Collected data
******************************

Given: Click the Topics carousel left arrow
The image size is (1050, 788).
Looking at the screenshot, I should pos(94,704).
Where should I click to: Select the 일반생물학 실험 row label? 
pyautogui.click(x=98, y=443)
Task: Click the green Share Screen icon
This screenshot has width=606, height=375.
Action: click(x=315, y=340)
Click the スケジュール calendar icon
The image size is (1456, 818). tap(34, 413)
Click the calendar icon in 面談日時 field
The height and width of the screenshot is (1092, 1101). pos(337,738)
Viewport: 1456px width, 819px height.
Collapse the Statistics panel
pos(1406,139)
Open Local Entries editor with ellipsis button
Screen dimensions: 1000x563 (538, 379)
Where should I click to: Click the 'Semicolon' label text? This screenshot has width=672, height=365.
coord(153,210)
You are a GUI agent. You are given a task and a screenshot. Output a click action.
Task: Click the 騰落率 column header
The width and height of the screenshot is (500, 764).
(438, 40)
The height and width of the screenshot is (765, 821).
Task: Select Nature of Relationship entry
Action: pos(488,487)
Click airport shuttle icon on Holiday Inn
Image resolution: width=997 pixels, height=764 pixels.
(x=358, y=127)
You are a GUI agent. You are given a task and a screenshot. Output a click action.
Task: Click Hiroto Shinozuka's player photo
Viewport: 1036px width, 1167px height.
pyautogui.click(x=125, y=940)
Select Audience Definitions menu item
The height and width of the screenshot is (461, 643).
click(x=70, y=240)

******************************

About this exercise>
Write an exact transcription of every entry above.

Written answer>
Given: Click the Topics carousel left arrow
The image size is (1050, 788).
Looking at the screenshot, I should pos(94,704).
Where should I click to: Select the 일반생물학 실험 row label? 
pyautogui.click(x=98, y=443)
Task: Click the green Share Screen icon
This screenshot has width=606, height=375.
Action: click(x=315, y=340)
Click the スケジュール calendar icon
The image size is (1456, 818). tap(34, 413)
Click the calendar icon in 面談日時 field
The height and width of the screenshot is (1092, 1101). pos(337,738)
Viewport: 1456px width, 819px height.
Collapse the Statistics panel
pos(1406,139)
Open Local Entries editor with ellipsis button
Screen dimensions: 1000x563 (538, 379)
Where should I click to: Click the 'Semicolon' label text? This screenshot has width=672, height=365.
coord(153,210)
You are a GUI agent. You are given a task and a screenshot. Output a click action.
Task: Click the 騰落率 column header
The width and height of the screenshot is (500, 764).
(438, 40)
The height and width of the screenshot is (765, 821).
Task: Select Nature of Relationship entry
Action: pos(488,487)
Click airport shuttle icon on Holiday Inn
Image resolution: width=997 pixels, height=764 pixels.
(x=358, y=127)
You are a GUI agent. You are given a task and a screenshot. Output a click action.
Task: Click Hiroto Shinozuka's player photo
Viewport: 1036px width, 1167px height.
pyautogui.click(x=125, y=940)
Select Audience Definitions menu item
The height and width of the screenshot is (461, 643).
click(x=70, y=240)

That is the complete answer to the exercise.